**GOAL**
Reproduce the stretch of lines from the start through the line containing "Action: click(56, 323)", replacing "hamburger" with "main" and leaving everything else unchanged.

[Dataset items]
-- begin --
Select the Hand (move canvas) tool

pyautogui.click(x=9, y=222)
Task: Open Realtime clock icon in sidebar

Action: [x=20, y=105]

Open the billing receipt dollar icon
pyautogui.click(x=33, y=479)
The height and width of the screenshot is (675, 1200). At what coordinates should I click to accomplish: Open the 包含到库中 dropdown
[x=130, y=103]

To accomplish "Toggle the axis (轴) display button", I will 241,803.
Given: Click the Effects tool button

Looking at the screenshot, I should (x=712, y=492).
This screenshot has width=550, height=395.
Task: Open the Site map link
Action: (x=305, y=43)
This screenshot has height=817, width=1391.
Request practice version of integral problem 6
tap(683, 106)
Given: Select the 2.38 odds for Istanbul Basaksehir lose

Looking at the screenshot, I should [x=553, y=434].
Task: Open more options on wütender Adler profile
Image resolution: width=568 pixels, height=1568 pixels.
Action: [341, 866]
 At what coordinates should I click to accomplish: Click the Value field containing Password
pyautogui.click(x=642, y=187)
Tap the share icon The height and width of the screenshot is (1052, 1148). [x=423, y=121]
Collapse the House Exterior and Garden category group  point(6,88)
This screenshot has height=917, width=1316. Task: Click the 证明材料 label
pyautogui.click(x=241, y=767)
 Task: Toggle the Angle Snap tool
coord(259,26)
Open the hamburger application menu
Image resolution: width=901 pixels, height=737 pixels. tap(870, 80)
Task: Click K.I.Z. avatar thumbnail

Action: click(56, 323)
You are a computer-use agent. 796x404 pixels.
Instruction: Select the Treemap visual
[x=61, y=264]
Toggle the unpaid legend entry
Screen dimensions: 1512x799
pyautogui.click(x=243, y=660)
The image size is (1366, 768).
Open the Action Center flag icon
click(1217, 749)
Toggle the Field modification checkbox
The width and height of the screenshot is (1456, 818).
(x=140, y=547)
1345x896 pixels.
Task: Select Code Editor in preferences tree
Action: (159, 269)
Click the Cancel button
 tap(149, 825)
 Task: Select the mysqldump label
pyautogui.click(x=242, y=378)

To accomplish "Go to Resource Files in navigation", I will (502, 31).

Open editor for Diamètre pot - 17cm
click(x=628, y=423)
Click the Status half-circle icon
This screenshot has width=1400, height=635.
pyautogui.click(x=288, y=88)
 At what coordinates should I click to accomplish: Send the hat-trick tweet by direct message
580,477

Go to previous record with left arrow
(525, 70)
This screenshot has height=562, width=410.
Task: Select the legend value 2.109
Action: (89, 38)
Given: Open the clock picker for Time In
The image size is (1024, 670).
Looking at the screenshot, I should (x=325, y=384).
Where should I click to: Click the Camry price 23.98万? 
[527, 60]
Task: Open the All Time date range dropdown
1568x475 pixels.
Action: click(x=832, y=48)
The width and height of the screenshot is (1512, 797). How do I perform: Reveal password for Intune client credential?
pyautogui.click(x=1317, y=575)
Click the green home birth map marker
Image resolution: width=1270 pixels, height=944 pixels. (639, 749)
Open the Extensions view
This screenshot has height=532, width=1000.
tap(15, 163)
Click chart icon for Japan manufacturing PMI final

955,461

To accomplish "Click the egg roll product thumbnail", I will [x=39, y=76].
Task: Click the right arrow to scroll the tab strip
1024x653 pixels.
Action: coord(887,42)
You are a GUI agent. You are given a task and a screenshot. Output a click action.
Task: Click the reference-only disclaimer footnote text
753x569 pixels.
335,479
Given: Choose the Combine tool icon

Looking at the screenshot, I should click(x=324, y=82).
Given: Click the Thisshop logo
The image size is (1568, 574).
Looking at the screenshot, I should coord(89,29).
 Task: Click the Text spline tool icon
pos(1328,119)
-- end --
**THE ANSWER**
Select the Hand (move canvas) tool

pyautogui.click(x=9, y=222)
Task: Open Realtime clock icon in sidebar

Action: [x=20, y=105]

Open the billing receipt dollar icon
pyautogui.click(x=33, y=479)
The height and width of the screenshot is (675, 1200). At what coordinates should I click to accomplish: Open the 包含到库中 dropdown
[x=130, y=103]

To accomplish "Toggle the axis (轴) display button", I will 241,803.
Given: Click the Effects tool button

Looking at the screenshot, I should (x=712, y=492).
This screenshot has width=550, height=395.
Task: Open the Site map link
Action: (x=305, y=43)
This screenshot has height=817, width=1391.
Request practice version of integral problem 6
tap(683, 106)
Given: Select the 2.38 odds for Istanbul Basaksehir lose

Looking at the screenshot, I should [x=553, y=434].
Task: Open more options on wütender Adler profile
Image resolution: width=568 pixels, height=1568 pixels.
Action: [341, 866]
 At what coordinates should I click to accomplish: Click the Value field containing Password
pyautogui.click(x=642, y=187)
Tap the share icon The height and width of the screenshot is (1052, 1148). [x=423, y=121]
Collapse the House Exterior and Garden category group  point(6,88)
This screenshot has height=917, width=1316. Task: Click the 证明材料 label
pyautogui.click(x=241, y=767)
 Task: Toggle the Angle Snap tool
coord(259,26)
Open the main application menu
Image resolution: width=901 pixels, height=737 pixels. tap(870, 80)
Task: Click K.I.Z. avatar thumbnail

Action: click(56, 323)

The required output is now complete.